▶ GIVEN RECORDS:
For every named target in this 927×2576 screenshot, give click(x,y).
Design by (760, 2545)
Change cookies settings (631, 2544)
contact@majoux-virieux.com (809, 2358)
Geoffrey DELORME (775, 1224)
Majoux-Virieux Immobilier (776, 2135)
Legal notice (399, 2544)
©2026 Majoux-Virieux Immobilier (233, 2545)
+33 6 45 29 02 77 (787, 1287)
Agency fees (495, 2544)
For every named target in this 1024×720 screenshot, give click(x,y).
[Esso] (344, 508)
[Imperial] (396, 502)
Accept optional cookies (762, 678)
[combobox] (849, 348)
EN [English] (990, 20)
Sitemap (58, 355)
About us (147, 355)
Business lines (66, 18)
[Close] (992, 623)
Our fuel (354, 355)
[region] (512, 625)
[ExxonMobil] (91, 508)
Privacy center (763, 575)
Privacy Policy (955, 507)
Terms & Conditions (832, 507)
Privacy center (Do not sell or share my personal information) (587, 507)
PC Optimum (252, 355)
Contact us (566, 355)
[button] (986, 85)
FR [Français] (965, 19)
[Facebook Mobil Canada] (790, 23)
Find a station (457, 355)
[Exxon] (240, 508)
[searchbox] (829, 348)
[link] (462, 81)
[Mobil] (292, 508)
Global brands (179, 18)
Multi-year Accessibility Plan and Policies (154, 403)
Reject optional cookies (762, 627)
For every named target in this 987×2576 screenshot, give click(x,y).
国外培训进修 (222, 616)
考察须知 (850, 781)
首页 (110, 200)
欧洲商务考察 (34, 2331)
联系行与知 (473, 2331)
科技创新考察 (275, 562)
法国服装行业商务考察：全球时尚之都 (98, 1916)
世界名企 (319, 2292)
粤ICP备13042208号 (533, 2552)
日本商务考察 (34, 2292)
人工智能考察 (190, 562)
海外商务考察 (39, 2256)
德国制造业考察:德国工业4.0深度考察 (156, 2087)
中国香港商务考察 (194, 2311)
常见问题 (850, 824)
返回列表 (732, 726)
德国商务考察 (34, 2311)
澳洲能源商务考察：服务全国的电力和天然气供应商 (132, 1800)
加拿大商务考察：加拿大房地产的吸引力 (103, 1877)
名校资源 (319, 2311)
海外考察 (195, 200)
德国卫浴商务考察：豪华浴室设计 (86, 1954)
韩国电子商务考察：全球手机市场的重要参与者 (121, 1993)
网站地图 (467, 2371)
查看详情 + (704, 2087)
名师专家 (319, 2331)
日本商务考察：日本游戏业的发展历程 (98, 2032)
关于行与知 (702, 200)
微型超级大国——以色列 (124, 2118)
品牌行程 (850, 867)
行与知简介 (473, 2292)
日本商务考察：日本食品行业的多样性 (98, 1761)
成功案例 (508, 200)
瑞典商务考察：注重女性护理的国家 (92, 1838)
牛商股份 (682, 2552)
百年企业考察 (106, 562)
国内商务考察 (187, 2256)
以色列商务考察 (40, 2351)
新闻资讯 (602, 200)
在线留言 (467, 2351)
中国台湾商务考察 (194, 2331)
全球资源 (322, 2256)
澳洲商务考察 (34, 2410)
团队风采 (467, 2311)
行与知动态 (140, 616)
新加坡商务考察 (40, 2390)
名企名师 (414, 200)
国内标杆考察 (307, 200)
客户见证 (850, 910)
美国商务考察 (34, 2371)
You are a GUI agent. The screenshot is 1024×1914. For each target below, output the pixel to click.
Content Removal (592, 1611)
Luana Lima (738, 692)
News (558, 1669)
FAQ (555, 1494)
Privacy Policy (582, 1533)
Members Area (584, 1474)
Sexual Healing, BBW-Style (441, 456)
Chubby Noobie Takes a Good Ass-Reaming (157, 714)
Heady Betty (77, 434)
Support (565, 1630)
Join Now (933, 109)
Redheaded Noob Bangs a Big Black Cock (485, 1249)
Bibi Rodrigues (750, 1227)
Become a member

▶ REQUIREMENT:
Turn all of the records above into a Markdown table with the columns "Row" and "Line": number each line in order, give it its own row, and leave out blank lines.

▶ SOLUTION FOR THIS TASK:
| Row | Line |
|---|---|
| 1 | For every named target in this 927×2576 screenshot, give click(x,y). |
| 2 | Design by (760, 2545) |
| 3 | Change cookies settings (631, 2544) |
| 4 | contact@majoux-virieux.com (809, 2358) |
| 5 | Geoffrey DELORME (775, 1224) |
| 6 | Majoux-Virieux Immobilier (776, 2135) |
| 7 | Legal notice (399, 2544) |
| 8 | ©2026 Majoux-Virieux Immobilier (233, 2545) |
| 9 | +33 6 45 29 02 77 (787, 1287) |
| 10 | Agency fees (495, 2544) |
| 11 | For every named target in this 1024×720 screenshot, give click(x,y). |
| 12 | [Esso] (344, 508) |
| 13 | [Imperial] (396, 502) |
| 14 | Accept optional cookies (762, 678) |
| 15 | [combobox] (849, 348) |
| 16 | EN [English] (990, 20) |
| 17 | Sitemap (58, 355) |
| 18 | About us (147, 355) |
| 19 | Business lines (66, 18) |
| 20 | [Close] (992, 623) |
| 21 | Our fuel (354, 355) |
| 22 | [region] (512, 625) |
| 23 | [ExxonMobil] (91, 508) |
| 24 | Privacy center (763, 575) |
| 25 | Privacy Policy (955, 507) |
| 26 | Terms & Conditions (832, 507) |
| 27 | Privacy center (Do not sell or share my personal information) (587, 507) |
| 28 | PC Optimum (252, 355) |
| 29 | Contact us (566, 355) |
| 30 | [button] (986, 85) |
| 31 | FR [Français] (965, 19) |
| 32 | [Facebook Mobil Canada] (790, 23) |
| 33 | Find a station (457, 355) |
| 34 | [Exxon] (240, 508) |
| 35 | [searchbox] (829, 348) |
| 36 | [link] (462, 81) |
| 37 | [Mobil] (292, 508) |
| 38 | Global brands (179, 18) |
| 39 | Multi-year Accessibility Plan and Policies (154, 403) |
| 40 | Reject optional cookies (762, 627) |
| 41 | For every named target in this 987×2576 screenshot, give click(x,y). |
| 42 | 国外培训进修 (222, 616) |
| 43 | 考察须知 (850, 781) |
| 44 | 首页 (110, 200) |
| 45 | 欧洲商务考察 (34, 2331) |
| 46 | 联系行与知 (473, 2331) |
| 47 | 科技创新考察 (275, 562) |
| 48 | 法国服装行业商务考察：全球时尚之都 (98, 1916) |
| 49 | 世界名企 (319, 2292) |
| 50 | 粤ICP备13042208号 (533, 2552) |
| 51 | 日本商务考察 (34, 2292) |
| 52 | 人工智能考察 (190, 562) |
| 53 | 海外商务考察 (39, 2256) |
| 54 | 德国制造业考察:德国工业4.0深度考察 (156, 2087) |
| 55 | 中国香港商务考察 (194, 2311) |
| 56 | 常见问题 (850, 824) |
| 57 | 返回列表 (732, 726) |
| 58 | 德国商务考察 (34, 2311) |
| 59 | 澳洲能源商务考察：服务全国的电力和天然气供应商 (132, 1800) |
| 60 | 加拿大商务考察：加拿大房地产的吸引力 (103, 1877) |
| 61 | 名校资源 (319, 2311) |
| 62 | 海外考察 (195, 200) |
| 63 | 德国卫浴商务考察：豪华浴室设计 (86, 1954) |
| 64 | 韩国电子商务考察：全球手机市场的重要参与者 (121, 1993) |
| 65 | 网站地图 (467, 2371) |
| 66 | 查看详情 + (704, 2087) |
| 67 | 名师专家 (319, 2331) |
| 68 | 日本商务考察：日本游戏业的发展历程 (98, 2032) |
| 69 | 关于行与知 (702, 200) |
| 70 | 微型超级大国——以色列 (124, 2118) |
| 71 | 品牌行程 (850, 867) |
| 72 | 行与知简介 (473, 2292) |
| 73 | 日本商务考察：日本食品行业的多样性 (98, 1761) |
| 74 | 成功案例 (508, 200) |
| 75 | 瑞典商务考察：注重女性护理的国家 (92, 1838) |
| 76 | 牛商股份 (682, 2552) |
| 77 | 百年企业考察 (106, 562) |
| 78 | 国内商务考察 (187, 2256) |
| 79 | 以色列商务考察 (40, 2351) |
| 80 | 新闻资讯 (602, 200) |
| 81 | 在线留言 (467, 2351) |
| 82 | 中国台湾商务考察 (194, 2331) |
| 83 | 全球资源 (322, 2256) |
| 84 | 澳洲商务考察 (34, 2410) |
| 85 | 团队风采 (467, 2311) |
| 86 | 行与知动态 (140, 616) |
| 87 | 新加坡商务考察 (40, 2390) |
| 88 | 名企名师 (414, 200) |
| 89 | 国内标杆考察 (307, 200) |
| 90 | 客户见证 (850, 910) |
| 91 | 美国商务考察 (34, 2371) |
| 92 | You are a GUI agent. The screenshot is 1024×1914. For each target below, output the pixel to click. |
| 93 | Content Removal (592, 1611) |
| 94 | Luana Lima (738, 692) |
| 95 | News (558, 1669) |
| 96 | FAQ (555, 1494) |
| 97 | Privacy Policy (582, 1533) |
| 98 | Members Area (584, 1474) |
| 99 | Sexual Healing, BBW-Style (441, 456) |
| 100 | Chubby Noobie Takes a Good Ass-Reaming (157, 714) |
| 101 | Heady Betty (77, 434) |
| 102 | Support (565, 1630) |
| 103 | Join Now (933, 109) |
| 104 | Redheaded Noob Bangs a Big Black Cock (485, 1249) |
| 105 | Bibi Rodrigues (750, 1227) |
| 106 | Become a member |